Sí estabas buscando la película de Tristán Bauer, puede ser que aquí encuentres algo, pero te recomiendo antes que todo el blog del filme Che, un hombre nuevo. Ahora si me quieres seguir la rima, continua, pero solo te advierto…

De Bauer he visto alguna de sus películas, pero para serle sinceros, ninguna la he terminado completa. No sé por qué pues me han llamado la atención, puede ser que llegada a un punto me canse de tanta historia a pulso y me levante. No obstante, con Che, un hombre nuevo me ha pasado todo lo contrario, mientras me daba más historia, mucho más quería.

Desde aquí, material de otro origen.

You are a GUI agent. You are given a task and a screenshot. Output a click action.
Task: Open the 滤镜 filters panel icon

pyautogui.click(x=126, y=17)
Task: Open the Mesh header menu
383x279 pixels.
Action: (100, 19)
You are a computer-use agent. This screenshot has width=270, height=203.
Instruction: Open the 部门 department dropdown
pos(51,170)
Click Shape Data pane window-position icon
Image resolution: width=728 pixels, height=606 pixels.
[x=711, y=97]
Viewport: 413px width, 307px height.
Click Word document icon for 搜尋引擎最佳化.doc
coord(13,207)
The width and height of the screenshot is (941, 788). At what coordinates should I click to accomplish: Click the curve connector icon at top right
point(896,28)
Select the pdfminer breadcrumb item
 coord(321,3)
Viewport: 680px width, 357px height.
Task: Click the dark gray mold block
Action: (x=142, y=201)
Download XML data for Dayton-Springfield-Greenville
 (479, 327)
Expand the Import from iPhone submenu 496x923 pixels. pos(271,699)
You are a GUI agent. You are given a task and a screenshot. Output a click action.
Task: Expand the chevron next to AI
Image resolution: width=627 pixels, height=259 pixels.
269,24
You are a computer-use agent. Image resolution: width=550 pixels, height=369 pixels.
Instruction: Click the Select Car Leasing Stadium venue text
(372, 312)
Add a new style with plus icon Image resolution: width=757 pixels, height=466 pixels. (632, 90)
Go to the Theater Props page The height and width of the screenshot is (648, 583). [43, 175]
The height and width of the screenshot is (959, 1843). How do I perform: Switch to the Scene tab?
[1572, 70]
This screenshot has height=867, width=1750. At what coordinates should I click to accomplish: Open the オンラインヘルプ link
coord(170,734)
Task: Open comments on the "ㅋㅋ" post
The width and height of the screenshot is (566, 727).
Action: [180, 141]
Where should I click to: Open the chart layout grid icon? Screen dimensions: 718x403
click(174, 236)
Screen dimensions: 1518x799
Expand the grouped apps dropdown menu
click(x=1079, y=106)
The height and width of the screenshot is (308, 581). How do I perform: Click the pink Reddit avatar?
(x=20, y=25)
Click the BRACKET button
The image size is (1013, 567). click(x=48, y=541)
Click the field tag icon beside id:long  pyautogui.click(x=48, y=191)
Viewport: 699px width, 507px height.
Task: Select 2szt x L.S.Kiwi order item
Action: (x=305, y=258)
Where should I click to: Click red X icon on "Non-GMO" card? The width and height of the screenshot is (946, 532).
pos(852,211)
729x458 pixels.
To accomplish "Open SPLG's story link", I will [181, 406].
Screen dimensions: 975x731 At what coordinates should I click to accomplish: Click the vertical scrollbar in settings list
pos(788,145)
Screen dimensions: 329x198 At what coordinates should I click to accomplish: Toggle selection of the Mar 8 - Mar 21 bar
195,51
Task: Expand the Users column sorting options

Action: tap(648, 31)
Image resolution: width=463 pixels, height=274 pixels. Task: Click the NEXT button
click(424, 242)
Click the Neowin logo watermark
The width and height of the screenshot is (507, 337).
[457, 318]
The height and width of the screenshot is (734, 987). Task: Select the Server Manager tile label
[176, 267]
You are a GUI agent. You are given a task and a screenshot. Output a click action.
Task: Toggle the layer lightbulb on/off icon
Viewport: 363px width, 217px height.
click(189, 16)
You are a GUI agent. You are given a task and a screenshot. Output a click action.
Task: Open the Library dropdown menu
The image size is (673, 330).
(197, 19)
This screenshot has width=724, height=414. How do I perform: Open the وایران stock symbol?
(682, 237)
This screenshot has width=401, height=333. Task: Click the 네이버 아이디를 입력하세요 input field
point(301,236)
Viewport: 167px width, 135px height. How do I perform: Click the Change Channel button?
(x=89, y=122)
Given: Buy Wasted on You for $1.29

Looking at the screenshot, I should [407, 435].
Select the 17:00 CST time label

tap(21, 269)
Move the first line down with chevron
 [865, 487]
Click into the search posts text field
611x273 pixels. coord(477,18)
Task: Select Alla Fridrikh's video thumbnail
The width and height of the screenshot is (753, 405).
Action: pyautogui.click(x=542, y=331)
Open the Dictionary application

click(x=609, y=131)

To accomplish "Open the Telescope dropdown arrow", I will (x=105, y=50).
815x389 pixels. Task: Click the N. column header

Quería más por el Che vivo que me presentó en ese documental, quería más porque no era una caricatura como se empeñan en hacer muchos para bien o para mal. No era el héroe o el asesino, no era el de la estrella en la frente que seguimos desde niños en Cuba al ponernos la pañoleta azul y roja. No era el Che de las consignas, el de las arengas políticas a pulso y sin sentarse un momento a pensar, criticar la obra que se lleva adelante.

Era un Che de verdad, sin tanta justificaciones o mitos, inmerso en su pensamiento, con una visión de futuro que quisiéramos muchos hoy tener. Un Che capaz de andar entre la gente, montarse en un tractor dándole el pecho a las situaciones y no a la espera de que otros resuelvan nuestros problemas. Era aquel que sin saber ni un ápice de economía se lanzo en la empresa que le propusieron y lo hizo como el que más, predico con el ejemplo y no se quedó criando panza en una oficina.

Era un Che de principios, como lo han sido muchos hombres, pero en su tiempo le ha tocado a él. Desde su recorrido en moto por las Américas, la implicación constante con la causa de los más infelices, la cámara en mano para recoger a través de su lente la realidad de su tierra y la tinta con compromiso a una sola verdad: la igualdad de los hombres y la justicia plena. Fue un hombre entero.

Tristán Bauer nos ha regalado a un Che seguro en la timidez propia de un hombre que se sabe solo en el mundo, sin tan siquiera el amor de su madre que primero la tenía lejos y luego se le muere sin él estar a su lado. He conocido a Ernestito, ese niño inquieto que aprendió de la mano de su querida mamá a leer y a escribir, a sentir amor por todo y no solo por el mismo. Ernesto Guevara lo dejó todo, a su familia argentina, a su familia cubana, a sus hijos y a su mujer que amaba con locura y a quien dejó unos poemas grabados en su voz.

¿Dónde habían guardado a ese Che? ¿En una caja de cristal? ¿Para qué?